DATA UNDER STUDY below:

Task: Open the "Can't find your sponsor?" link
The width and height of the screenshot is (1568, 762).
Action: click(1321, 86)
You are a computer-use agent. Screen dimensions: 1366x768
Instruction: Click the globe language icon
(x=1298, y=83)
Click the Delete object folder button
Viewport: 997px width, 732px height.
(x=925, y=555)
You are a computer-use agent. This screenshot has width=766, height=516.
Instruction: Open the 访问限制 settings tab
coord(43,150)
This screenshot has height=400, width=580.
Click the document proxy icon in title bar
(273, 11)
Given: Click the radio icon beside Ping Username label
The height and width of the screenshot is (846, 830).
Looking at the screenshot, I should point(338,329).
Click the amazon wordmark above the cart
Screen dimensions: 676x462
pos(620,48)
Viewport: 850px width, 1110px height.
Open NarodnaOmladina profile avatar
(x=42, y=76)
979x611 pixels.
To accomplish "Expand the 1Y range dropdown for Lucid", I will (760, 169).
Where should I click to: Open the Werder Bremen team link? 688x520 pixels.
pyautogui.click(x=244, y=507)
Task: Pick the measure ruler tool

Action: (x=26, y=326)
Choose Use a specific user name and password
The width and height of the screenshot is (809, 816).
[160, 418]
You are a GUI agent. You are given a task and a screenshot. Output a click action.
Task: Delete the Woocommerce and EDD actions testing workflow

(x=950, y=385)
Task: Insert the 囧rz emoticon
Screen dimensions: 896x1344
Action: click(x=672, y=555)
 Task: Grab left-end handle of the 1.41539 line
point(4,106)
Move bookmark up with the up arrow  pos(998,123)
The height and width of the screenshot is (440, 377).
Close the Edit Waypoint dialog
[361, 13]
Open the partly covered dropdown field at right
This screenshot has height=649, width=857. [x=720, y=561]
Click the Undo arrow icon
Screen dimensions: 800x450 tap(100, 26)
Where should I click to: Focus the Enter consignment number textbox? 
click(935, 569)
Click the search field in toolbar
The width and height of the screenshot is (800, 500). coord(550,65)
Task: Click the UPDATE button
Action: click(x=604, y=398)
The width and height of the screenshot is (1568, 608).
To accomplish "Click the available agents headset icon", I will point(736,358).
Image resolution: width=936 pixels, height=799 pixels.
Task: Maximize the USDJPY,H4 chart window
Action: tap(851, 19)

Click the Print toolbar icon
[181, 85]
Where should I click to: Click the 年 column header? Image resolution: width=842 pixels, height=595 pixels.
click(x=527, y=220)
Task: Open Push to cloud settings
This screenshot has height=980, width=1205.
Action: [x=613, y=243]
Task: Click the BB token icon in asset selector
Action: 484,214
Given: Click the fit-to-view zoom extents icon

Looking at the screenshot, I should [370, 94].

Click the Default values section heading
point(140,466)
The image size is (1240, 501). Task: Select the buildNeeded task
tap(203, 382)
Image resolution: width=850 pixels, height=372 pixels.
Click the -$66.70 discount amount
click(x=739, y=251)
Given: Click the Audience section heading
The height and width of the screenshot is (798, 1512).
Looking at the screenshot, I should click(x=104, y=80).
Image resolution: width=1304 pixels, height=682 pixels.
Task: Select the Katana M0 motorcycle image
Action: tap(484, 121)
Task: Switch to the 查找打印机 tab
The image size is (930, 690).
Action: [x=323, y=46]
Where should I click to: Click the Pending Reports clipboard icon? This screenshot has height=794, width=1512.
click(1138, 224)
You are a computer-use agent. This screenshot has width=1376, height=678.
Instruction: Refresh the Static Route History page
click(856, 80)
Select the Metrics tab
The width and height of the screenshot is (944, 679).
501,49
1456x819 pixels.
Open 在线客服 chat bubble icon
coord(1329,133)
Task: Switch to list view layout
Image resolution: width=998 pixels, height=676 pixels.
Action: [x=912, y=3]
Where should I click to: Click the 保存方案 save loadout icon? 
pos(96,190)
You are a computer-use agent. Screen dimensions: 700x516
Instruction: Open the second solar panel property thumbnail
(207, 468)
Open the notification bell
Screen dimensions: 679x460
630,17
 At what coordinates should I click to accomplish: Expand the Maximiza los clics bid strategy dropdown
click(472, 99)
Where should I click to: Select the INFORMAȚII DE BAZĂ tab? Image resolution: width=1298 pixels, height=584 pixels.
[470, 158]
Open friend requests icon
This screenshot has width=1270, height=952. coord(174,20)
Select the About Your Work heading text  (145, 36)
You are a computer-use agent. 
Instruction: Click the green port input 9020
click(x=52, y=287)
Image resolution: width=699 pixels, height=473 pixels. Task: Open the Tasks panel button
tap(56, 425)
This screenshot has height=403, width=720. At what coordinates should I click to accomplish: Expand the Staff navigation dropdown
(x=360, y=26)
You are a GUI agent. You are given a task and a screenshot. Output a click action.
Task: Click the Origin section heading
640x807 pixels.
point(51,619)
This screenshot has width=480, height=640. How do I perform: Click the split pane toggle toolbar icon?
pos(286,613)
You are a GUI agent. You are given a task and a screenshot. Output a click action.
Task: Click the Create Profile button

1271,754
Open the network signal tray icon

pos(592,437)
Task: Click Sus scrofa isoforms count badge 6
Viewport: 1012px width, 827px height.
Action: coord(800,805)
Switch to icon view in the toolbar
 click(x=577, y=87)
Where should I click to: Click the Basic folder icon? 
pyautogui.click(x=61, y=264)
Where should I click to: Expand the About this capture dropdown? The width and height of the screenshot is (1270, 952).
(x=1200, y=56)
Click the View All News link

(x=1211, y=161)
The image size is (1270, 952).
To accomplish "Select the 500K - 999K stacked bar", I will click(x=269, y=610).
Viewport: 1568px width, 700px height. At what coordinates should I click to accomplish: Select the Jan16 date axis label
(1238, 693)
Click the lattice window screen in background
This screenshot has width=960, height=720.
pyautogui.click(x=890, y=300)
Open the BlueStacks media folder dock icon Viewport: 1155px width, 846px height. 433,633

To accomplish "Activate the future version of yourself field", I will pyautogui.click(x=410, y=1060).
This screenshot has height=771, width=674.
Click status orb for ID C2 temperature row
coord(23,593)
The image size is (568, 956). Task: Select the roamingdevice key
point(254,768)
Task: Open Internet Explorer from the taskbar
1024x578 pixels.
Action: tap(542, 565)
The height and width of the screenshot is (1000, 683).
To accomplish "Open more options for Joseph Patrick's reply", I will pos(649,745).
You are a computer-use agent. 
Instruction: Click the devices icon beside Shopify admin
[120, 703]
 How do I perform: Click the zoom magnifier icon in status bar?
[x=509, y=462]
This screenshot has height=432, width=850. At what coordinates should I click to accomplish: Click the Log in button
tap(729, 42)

End of DATA UNDER STUDY.

Please go through the data above and copy each line that has the word "computer".

EXPECTED OUTPUT:
You are a computer-use agent. Screen dimensions: 1366x768
You are a computer-use agent. This screenshot has width=766, height=516.
You are a computer-use agent. This screenshot has width=1376, height=678.
You are a computer-use agent. Screen dimensions: 700x516
You are a computer-use agent. 
You are a computer-use agent. 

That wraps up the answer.